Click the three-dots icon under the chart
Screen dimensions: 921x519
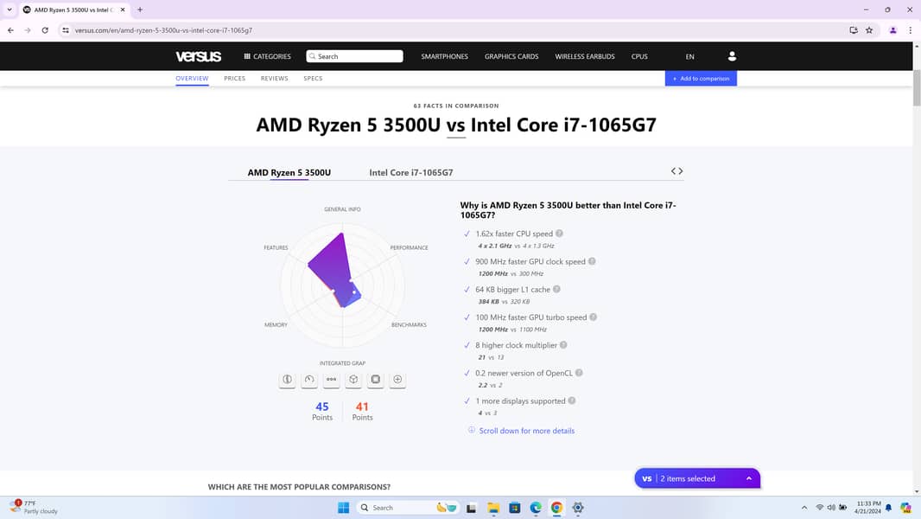(x=332, y=379)
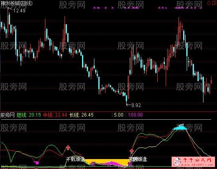217x169 pixels.
Task: Click the second red up-arrow signal above 追跌难逢
Action: [x=131, y=151]
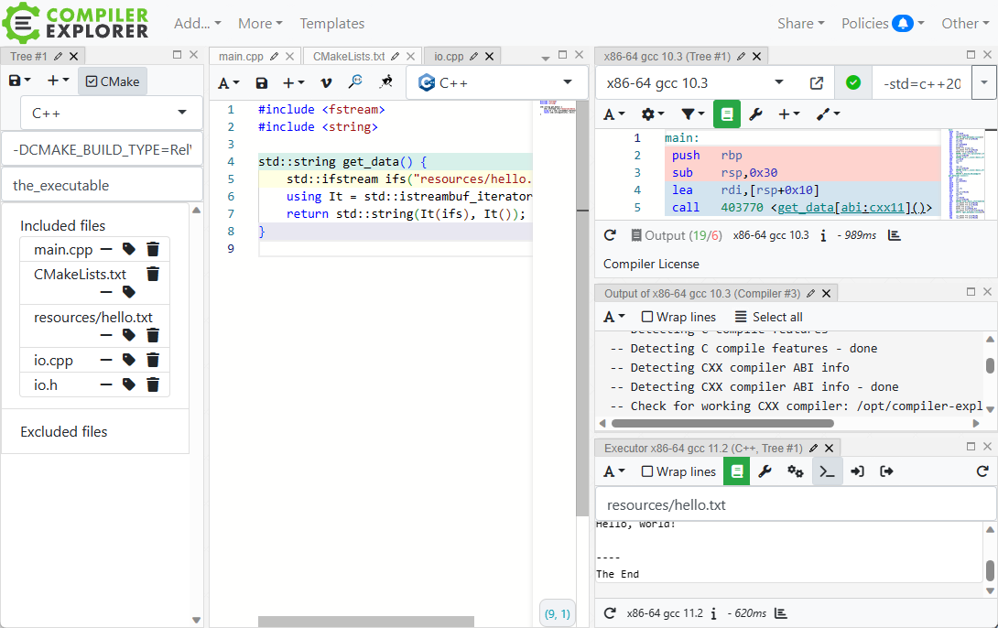This screenshot has width=998, height=628.
Task: Open the green libraries icon in compiler pane
Action: (727, 114)
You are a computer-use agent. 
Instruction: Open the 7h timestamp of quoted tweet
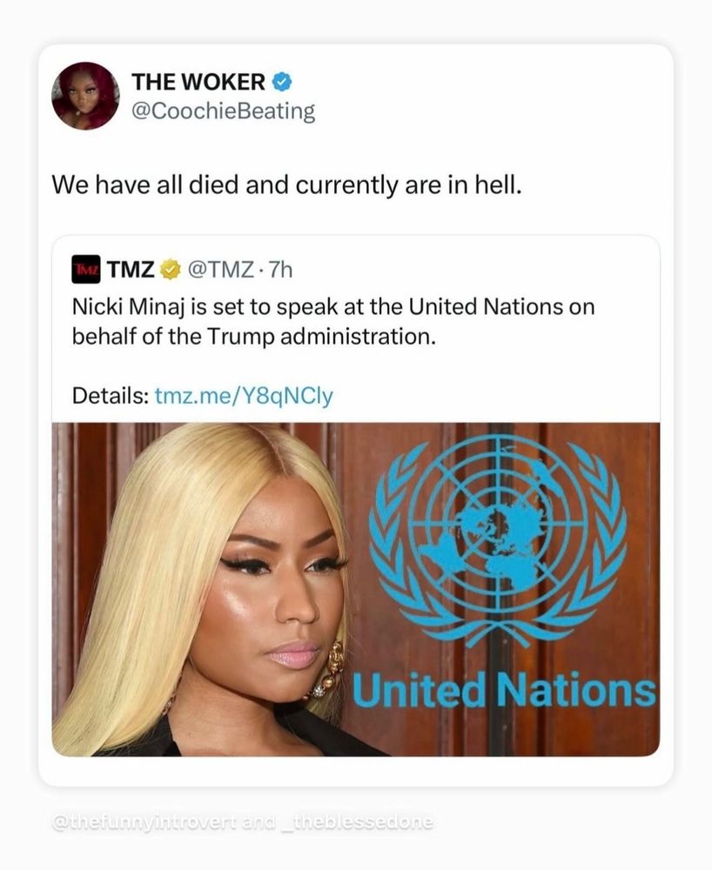point(280,270)
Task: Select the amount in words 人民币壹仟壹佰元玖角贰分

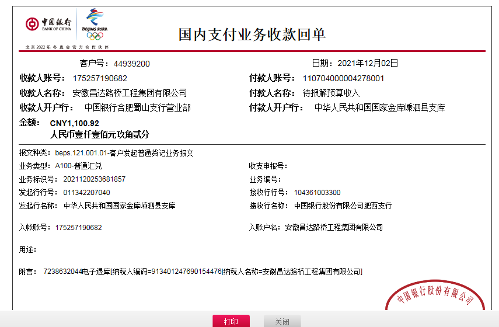Action: tap(95, 134)
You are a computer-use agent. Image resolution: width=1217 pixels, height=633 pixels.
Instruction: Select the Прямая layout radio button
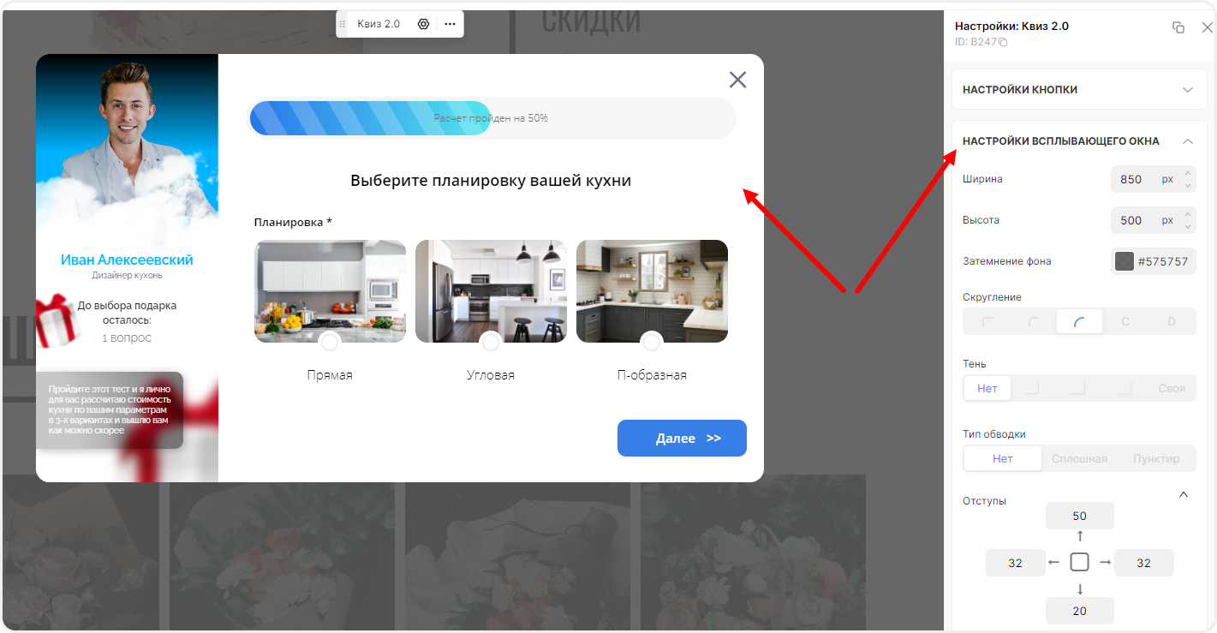(x=330, y=342)
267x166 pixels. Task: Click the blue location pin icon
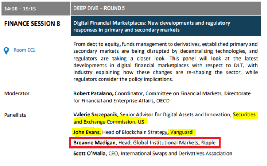tap(6, 50)
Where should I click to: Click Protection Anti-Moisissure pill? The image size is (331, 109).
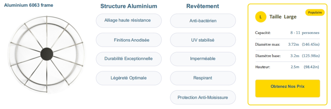tap(203, 97)
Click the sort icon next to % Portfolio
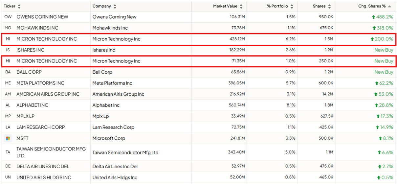397x184 pixels. [292, 6]
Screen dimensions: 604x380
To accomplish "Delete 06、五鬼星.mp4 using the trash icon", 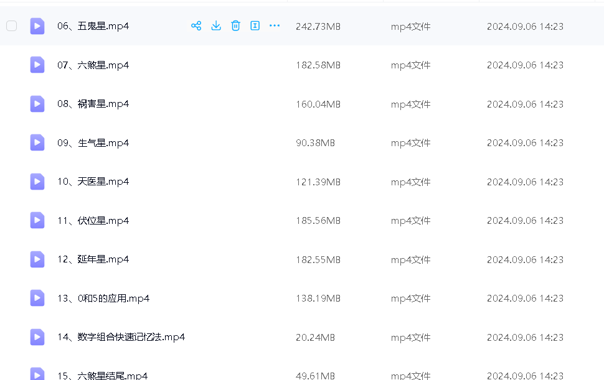I will (x=235, y=25).
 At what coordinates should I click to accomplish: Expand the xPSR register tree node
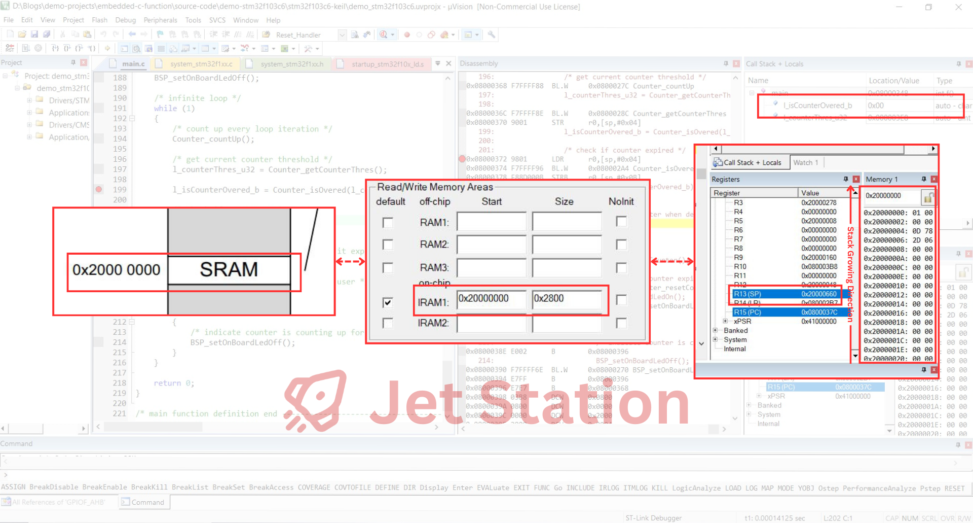tap(725, 321)
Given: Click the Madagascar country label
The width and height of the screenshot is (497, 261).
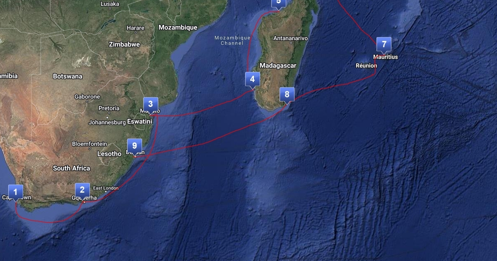Looking at the screenshot, I should point(278,65).
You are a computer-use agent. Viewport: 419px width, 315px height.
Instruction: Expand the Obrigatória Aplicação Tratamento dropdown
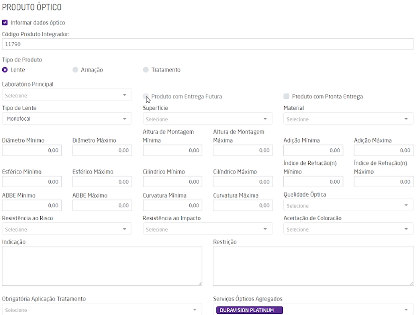[102, 310]
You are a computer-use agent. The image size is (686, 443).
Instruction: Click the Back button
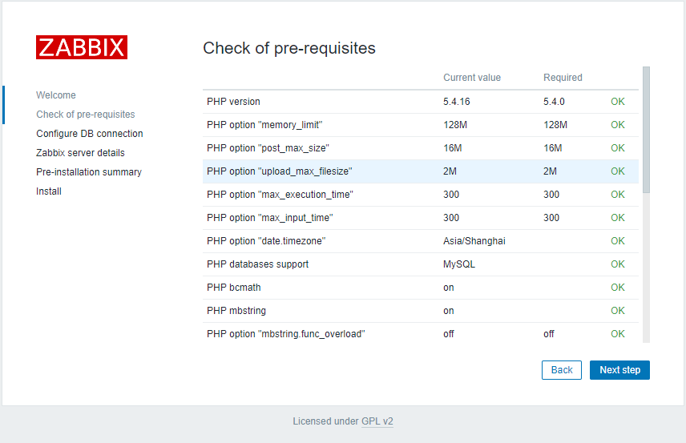pyautogui.click(x=561, y=370)
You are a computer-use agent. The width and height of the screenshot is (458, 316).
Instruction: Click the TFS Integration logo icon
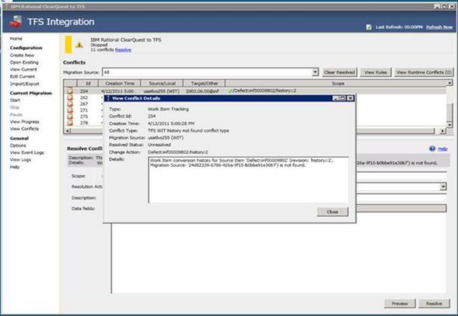click(x=11, y=23)
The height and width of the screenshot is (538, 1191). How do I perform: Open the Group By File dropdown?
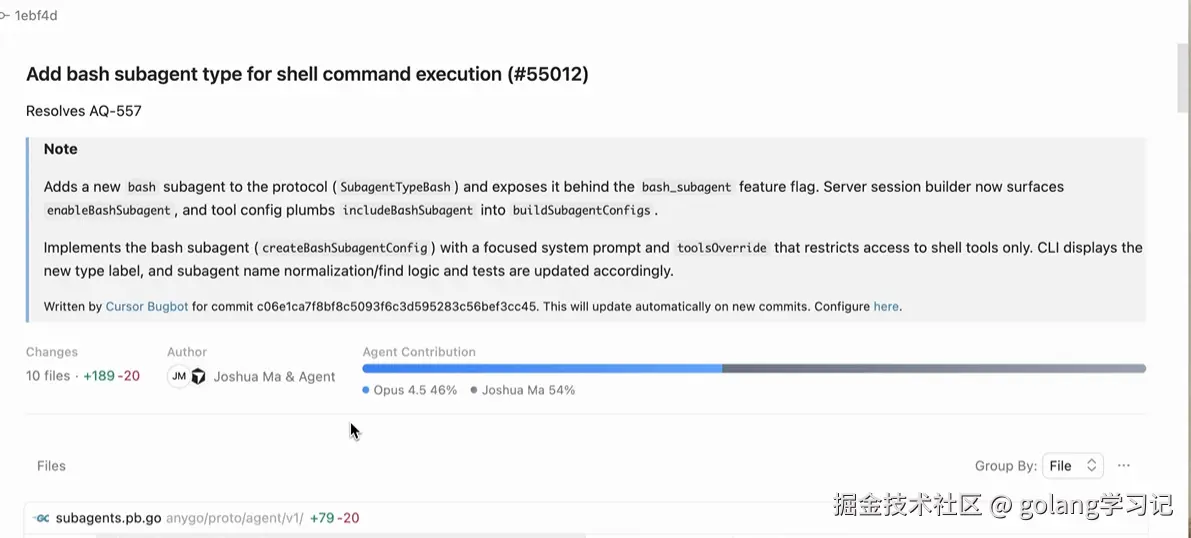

--

In the records above, find each line that mentions the string "agent", then copy it.

You are a computer-use agent. 
You are a computer-use agent. Image resolution: width=1217 pixels, height=633 pixels.
You are a computer-use agent. Viewport: 419px width, 315px height.
You are a computer-use agent. The image size is (686, 443).
You are a computer-use agent. The width and height of the screenshot is (458, 316).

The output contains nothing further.